EXERCISE INSTRUCTIONS: The required answer is the data below, restated word for word with images omitted.

·····

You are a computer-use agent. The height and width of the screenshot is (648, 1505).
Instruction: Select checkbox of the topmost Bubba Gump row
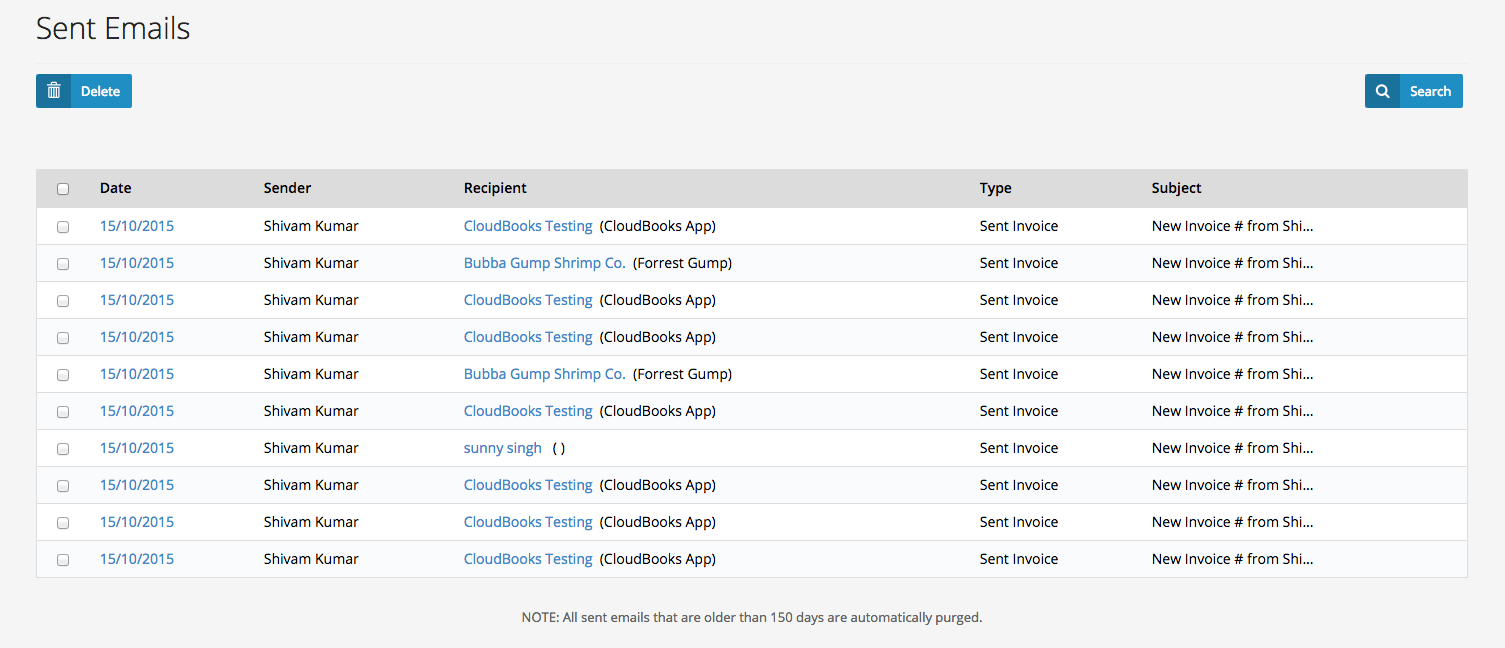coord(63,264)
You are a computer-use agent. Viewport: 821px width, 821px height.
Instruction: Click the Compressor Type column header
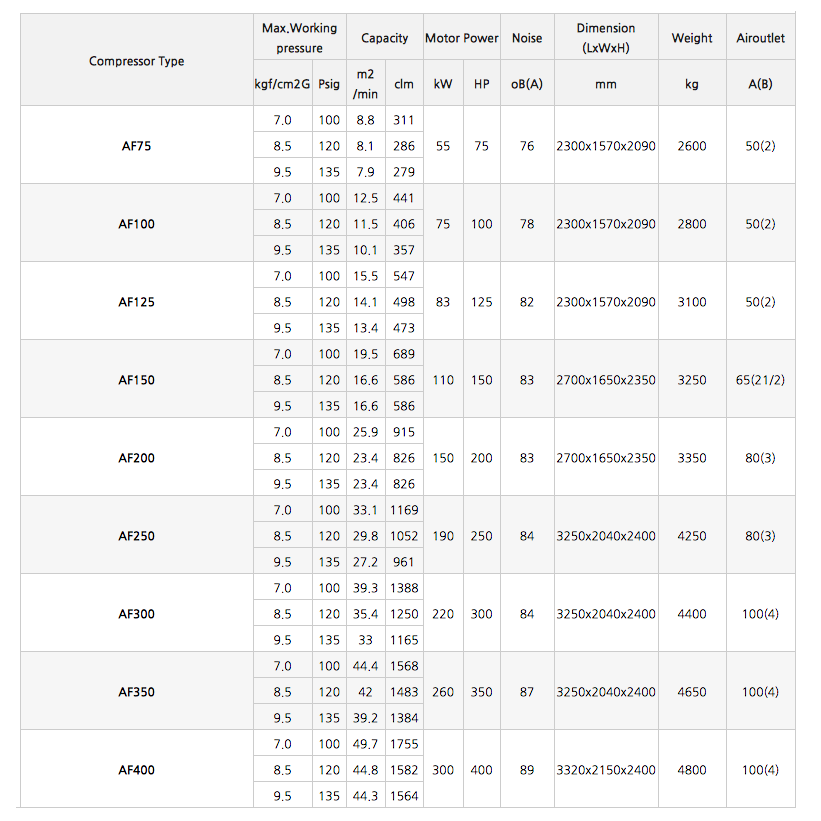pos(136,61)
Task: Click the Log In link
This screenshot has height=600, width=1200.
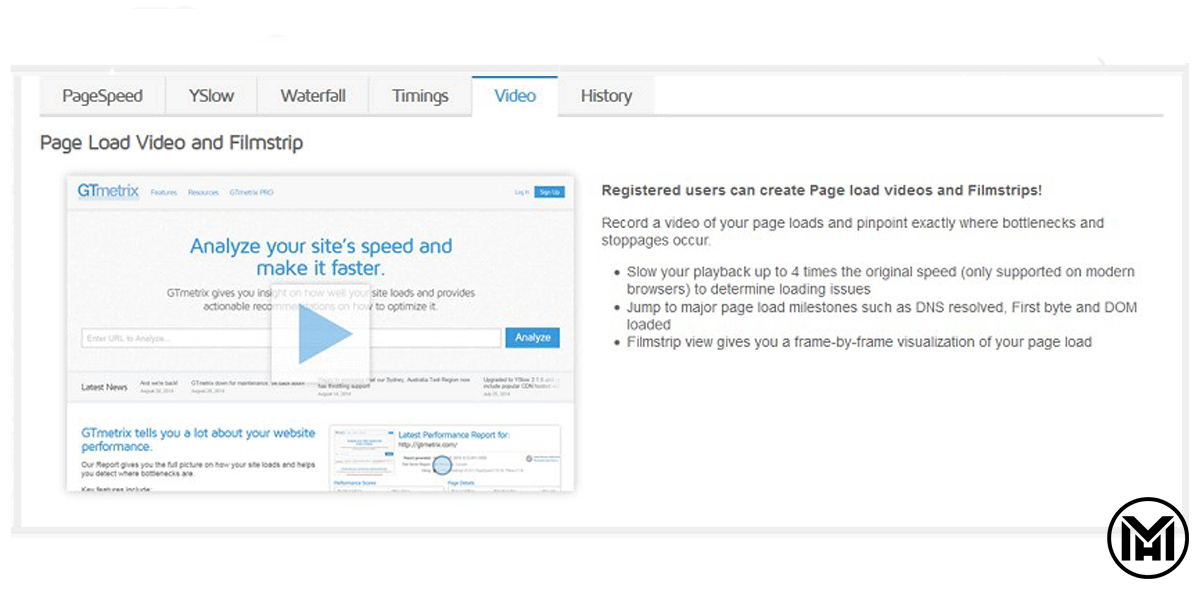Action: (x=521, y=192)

·····

RESPONSE FOR THIS EXERCISE:
You are a computer-use agent. The height and width of the screenshot is (648, 1505).
Instruction: Select checkbox of the topmost Bubba Gump row
coord(63,264)
You are a computer-use agent. Viewport: 821px width, 821px height.
Instruction: Click the Compressor Type column header
pos(136,61)
Task: Click the Log In link
This screenshot has height=600, width=1200.
Action: (x=521, y=192)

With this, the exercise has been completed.